### Source extract
== Segment start ==

Extracting web content is still… messy.

You can talk about autonomous #AIAgents roaming the web and performing all kinds of tasks 'just as a human would' as much as you like, but technically, some of the very basics are still lacking. For example, there is no free, easy-to-use, off-the-shelf solution for extracting web content.

Here’s what I mean: Think of poketto.me as a very basic 'agent': you tell it to save a URL, and then it talks to the website 'on your behalf' to access its content. For this use case, the Newspaper3k Python library is pretty good: it teases out structured metadata, but occasionally misses basic things like the content language. To retrieve the actual content, Trafilatura ( https://github.com/adbar/trafilatura) appears to be the best option at the moment. However, even that doesn't work well with all sites. For edge cases, I actually had to fall back on parsing the raw HTML myself using Beautiful Soup ( https://beautiful-soup-4.readthedocs.io/en/latest/). (And yes, I’m sending that through an LLM later to streamline the content so all the tiny formatting issues Trafilatura introduces get smoothed out again.)

Given the disproportionate hassle required for this tiny use case, what would be needed to enable people to actually build “agents” (AI or plain automation-based) that can interact with the web autonomously, reliably and meaningfully? One of two things:

Either we build these 'agents' in a solid and robust manner, from the ground up; for performance reasons they would primarily interact with other sites on a protocol level (like poketto.me is doing today). However, when they encounter an obstacle, they would simulate a real browser (e.g. a headless Chrome automated with #Selenium). However, this would of course run into authentication and authorization issues. Suppose the user has a subscription to the New York Times. How would the agent safely and reliably obtain these credentials so that it can use them to sign in and access the article that the user wanted to save? And how do we ensure that the agent doesn’t use these credentials to access the site on behalf of another user? That’s where (2) comes in.
In their recent AI x Crypto Crossovers post, the folks at a16z proposed something quite interesting: A blockchain-based infrastructure to govern interactions between agents, third-party sites and end users. It's still an uncertain idea, but ultimately, if our goal is to create real, functioning, reliable agents, this would be a significant step in that direction.

== Segment end ==

### Records shown

== Segment start ==

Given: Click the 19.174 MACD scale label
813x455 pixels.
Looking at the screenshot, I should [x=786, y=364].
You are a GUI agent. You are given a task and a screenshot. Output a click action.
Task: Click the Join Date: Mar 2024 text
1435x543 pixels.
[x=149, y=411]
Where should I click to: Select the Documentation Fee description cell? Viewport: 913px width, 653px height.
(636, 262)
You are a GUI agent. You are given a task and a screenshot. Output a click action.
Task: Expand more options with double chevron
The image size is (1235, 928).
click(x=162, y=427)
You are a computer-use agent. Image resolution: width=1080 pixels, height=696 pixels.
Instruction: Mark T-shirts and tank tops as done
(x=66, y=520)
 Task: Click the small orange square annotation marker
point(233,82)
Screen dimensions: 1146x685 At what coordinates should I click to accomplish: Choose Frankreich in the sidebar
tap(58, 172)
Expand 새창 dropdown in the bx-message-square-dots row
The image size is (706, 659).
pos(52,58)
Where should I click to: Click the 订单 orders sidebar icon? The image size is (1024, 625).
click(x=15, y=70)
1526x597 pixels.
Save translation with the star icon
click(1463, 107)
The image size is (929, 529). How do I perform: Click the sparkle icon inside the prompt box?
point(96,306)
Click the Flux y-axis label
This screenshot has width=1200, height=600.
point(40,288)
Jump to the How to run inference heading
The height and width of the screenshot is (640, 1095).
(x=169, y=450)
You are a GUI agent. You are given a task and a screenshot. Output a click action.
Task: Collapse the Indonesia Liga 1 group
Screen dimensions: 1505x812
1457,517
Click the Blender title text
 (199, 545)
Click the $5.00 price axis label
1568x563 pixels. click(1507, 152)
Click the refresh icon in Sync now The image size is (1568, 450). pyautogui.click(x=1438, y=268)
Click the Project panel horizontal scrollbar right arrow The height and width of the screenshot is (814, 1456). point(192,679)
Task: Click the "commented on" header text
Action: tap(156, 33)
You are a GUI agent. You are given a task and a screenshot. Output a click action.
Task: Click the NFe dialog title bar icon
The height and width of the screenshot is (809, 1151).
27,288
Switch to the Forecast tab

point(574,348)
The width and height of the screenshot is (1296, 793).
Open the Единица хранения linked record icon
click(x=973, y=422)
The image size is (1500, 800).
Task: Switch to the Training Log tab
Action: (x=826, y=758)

== Segment end ==

### Task goal
Reproduce the passage in the post on web content extraction starting with "In their recent" and going on through "in that direction.". The listing has no connection to the post on extracting web content.

### Task answer
In their recent AI x Crypto Crossovers post, the folks at a16z proposed something quite interesting: A blockchain-based infrastructure to govern interactions between agents, third-party sites and end users. It's still an uncertain idea, but ultimately, if our goal is to create real, functioning, reliable agents, this would be a significant step in that direction.